ProdPod: Episode 82 — Procrasti-Doing

There’s a common misconception about procrastination that it only means you’re not doing something you planned to do. Many times we are unaware that procrastination is usually coupled with doing something, if not the thing we planned. This is what I call “procrasti-doing.” And there are some practical measures you can take to procrasti-doing when you want, and when you don’t, so I thought I’d explain them here in this episode.

One of the frequent stories I hear is something like this: “I was supposed to be working on my project, but instead I found myself rearranging the pens and pencils in my drawer.” This is the first classic case of procrasti-doing. One tactic for overcoming this is to think about whether or not your pens and pencils really do need organizing. If that is the case, then perhaps putting that on a project or task list for you to handle later would help you free up the mental bandwidth to get back on task. That goes for any other tasks or projects that might be floating around in your head as you set yourself up to handle any project. This minimizes procrasti-doing and maximizes your brain’s energy to focus.

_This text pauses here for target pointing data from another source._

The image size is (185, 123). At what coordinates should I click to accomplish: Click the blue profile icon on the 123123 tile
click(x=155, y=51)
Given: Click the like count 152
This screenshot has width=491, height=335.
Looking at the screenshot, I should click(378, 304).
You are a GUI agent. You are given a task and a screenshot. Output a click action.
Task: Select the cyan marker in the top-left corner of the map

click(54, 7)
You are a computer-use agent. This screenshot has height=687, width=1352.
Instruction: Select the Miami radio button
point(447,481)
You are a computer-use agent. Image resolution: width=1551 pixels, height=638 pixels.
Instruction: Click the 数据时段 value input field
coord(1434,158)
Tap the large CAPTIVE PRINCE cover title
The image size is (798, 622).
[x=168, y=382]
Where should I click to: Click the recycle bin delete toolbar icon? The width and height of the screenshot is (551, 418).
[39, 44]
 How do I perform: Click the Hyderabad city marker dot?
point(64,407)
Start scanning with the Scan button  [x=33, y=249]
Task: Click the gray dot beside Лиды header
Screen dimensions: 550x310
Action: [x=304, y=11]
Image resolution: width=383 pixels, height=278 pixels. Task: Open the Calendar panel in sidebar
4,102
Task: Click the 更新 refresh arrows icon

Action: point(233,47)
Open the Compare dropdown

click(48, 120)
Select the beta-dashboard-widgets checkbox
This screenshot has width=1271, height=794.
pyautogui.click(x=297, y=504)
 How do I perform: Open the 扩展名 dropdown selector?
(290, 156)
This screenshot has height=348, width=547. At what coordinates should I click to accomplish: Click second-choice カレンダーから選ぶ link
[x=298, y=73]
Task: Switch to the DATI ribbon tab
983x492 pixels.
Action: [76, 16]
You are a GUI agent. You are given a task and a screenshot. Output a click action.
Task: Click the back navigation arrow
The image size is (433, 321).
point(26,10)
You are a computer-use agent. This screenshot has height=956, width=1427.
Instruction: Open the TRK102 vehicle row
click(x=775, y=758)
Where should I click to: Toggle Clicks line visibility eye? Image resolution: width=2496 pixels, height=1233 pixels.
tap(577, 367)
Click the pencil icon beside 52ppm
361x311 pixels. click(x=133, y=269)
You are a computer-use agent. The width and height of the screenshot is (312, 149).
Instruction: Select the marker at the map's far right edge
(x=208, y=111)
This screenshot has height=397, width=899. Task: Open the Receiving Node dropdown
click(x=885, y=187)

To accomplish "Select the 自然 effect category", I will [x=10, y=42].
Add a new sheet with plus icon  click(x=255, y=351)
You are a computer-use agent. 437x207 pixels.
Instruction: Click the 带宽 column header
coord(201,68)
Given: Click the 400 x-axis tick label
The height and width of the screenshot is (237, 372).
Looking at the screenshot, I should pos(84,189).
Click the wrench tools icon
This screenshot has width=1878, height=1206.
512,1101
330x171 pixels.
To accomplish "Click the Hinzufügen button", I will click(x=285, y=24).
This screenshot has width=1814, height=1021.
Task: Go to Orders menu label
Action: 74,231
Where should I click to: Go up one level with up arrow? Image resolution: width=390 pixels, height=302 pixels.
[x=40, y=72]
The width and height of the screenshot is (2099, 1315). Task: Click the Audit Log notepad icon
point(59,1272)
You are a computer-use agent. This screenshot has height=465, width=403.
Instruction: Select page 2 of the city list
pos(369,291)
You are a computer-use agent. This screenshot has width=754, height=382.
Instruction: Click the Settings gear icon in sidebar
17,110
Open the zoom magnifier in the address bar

The other case where procrasti-doing takes hold of us often is when you start doing the tasks in a project out of order or unimportant tasks associated with a project that really won’t move the project toward completion. This might include re-labeling all the project support folders for a major project. Or, one might take to Social Media to engage there about the project instead of actually working on the tasks toward the project’s completion. In this situation, the best approach is two-pronged: first, allow yourself a set amount of time to close out the current activity when you find yourself doing the unproductive procrasti-doing, then re-focus back on starting the next task toward project completion. Remember, it’s about (as Dr. Neil Fiore says in “The Now Habit”) persistent starting.

One final thought I have about procrasti-doing: many times your unconscious mind needs time to problem-solve the project or task you are currently trying to work on. In these cases, it might make perfect, productive sense for you to let your mind wander to other activities while your unconscious does the heavy lifting necessary to help you craft an effective solution. Organizing pens and pencils never sounded so productive.